EXTRACTED ENTRIES:
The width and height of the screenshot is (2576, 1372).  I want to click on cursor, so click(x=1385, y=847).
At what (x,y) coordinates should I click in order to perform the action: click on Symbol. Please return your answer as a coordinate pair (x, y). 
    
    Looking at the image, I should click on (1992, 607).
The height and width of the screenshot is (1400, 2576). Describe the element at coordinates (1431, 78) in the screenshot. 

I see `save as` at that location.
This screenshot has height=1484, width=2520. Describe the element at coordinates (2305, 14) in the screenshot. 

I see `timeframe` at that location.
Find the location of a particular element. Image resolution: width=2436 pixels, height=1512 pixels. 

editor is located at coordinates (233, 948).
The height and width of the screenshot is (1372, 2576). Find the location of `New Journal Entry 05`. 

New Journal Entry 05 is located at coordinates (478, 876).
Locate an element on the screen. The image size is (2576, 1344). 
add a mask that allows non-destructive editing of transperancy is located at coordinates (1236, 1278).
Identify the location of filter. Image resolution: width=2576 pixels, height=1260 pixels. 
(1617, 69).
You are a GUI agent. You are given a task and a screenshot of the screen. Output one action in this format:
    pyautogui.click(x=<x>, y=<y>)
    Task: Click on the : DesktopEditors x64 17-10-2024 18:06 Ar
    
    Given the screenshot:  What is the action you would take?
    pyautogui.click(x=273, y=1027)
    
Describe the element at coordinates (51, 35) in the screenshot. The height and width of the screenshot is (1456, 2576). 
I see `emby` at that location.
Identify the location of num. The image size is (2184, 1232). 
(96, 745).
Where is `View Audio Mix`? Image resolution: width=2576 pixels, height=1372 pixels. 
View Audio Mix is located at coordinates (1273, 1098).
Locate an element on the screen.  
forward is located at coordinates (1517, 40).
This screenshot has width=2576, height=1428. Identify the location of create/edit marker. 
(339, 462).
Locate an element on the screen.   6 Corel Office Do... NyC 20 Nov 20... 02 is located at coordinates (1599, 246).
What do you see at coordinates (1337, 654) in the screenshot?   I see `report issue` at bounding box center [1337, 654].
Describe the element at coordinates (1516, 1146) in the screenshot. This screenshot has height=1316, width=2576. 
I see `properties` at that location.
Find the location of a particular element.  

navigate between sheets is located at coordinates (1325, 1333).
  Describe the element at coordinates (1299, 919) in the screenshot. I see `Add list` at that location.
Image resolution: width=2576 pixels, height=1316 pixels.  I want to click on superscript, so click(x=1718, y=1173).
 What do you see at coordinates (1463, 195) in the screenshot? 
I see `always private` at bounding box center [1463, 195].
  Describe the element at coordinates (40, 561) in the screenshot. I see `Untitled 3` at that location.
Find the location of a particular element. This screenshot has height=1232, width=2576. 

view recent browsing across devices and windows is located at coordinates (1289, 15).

WHAT YOU NEED TO DO:
Express the records above as a Markdown table with two columns, Line and Text, numbering each nonblank line in a new row and leaving out blank lines.

RESPONSE TO THIS EXERCISE:
| Line | Text |
|---|---|
| 1 | The width and height of the screenshot is (2576, 1372).  I want to click on cursor, so click(x=1385, y=847). |
| 2 | At what (x,y) coordinates should I click in order to perform the action: click on Symbol. Please return your answer as a coordinate pair (x, y).  |
| 3 |     Looking at the image, I should click on (1992, 607). |
| 4 | The height and width of the screenshot is (1400, 2576). Describe the element at coordinates (1431, 78) in the screenshot.  |
| 5 | I see `save as` at that location. |
| 6 | This screenshot has height=1484, width=2520. Describe the element at coordinates (2305, 14) in the screenshot.  |
| 7 | I see `timeframe` at that location. |
| 8 | Find the location of a particular element. Image resolution: width=2436 pixels, height=1512 pixels.  |
| 9 | editor is located at coordinates (233, 948). |
| 10 | The height and width of the screenshot is (1372, 2576). Find the location of `New Journal Entry 05`.  |
| 11 | New Journal Entry 05 is located at coordinates (478, 876). |
| 12 | Locate an element on the screen. The image size is (2576, 1344).  |
| 13 | add a mask that allows non-destructive editing of transperancy is located at coordinates (1236, 1278). |
| 14 | Identify the location of filter. Image resolution: width=2576 pixels, height=1260 pixels.  |
| 15 | (1617, 69). |
| 16 | You are a GUI agent. You are given a task and a screenshot of the screen. Output one action in this format: |
| 17 |     pyautogui.click(x=<x>, y=<y>) |
| 18 |     Task: Click on the : DesktopEditors x64 17-10-2024 18:06 Ar |
| 19 |     Given the screenshot:  What is the action you would take? |
| 20 |     pyautogui.click(x=273, y=1027) |
| 21 | Describe the element at coordinates (51, 35) in the screenshot. The height and width of the screenshot is (1456, 2576).  |
| 22 | I see `emby` at that location. |
| 23 | Identify the location of num. The image size is (2184, 1232).  |
| 24 | (96, 745). |
| 25 | Where is `View Audio Mix`? Image resolution: width=2576 pixels, height=1372 pixels.  |
| 26 | View Audio Mix is located at coordinates (1273, 1098). |
| 27 | Locate an element on the screen.   |
| 28 | forward is located at coordinates (1517, 40). |
| 29 | This screenshot has width=2576, height=1428. Identify the location of create/edit marker.  |
| 30 | (339, 462). |
| 31 | Locate an element on the screen.   6 Corel Office Do... NyC 20 Nov 20... 02 is located at coordinates (1599, 246). |
| 32 | What do you see at coordinates (1337, 654) in the screenshot?   I see `report issue` at bounding box center [1337, 654]. |
| 33 | Describe the element at coordinates (1516, 1146) in the screenshot. This screenshot has height=1316, width=2576.  |
| 34 | I see `properties` at that location. |
| 35 | Find the location of a particular element.   |
| 36 | navigate between sheets is located at coordinates (1325, 1333). |
| 37 |   Describe the element at coordinates (1299, 919) in the screenshot. I see `Add list` at that location. |
| 38 | Image resolution: width=2576 pixels, height=1316 pixels.  I want to click on superscript, so click(x=1718, y=1173). |
| 39 |  What do you see at coordinates (1463, 195) in the screenshot?  |
| 40 | I see `always private` at bounding box center [1463, 195]. |
| 41 |   Describe the element at coordinates (40, 561) in the screenshot. I see `Untitled 3` at that location. |
| 42 | Find the location of a particular element. This screenshot has height=1232, width=2576.  |
| 43 | view recent browsing across devices and windows is located at coordinates (1289, 15). |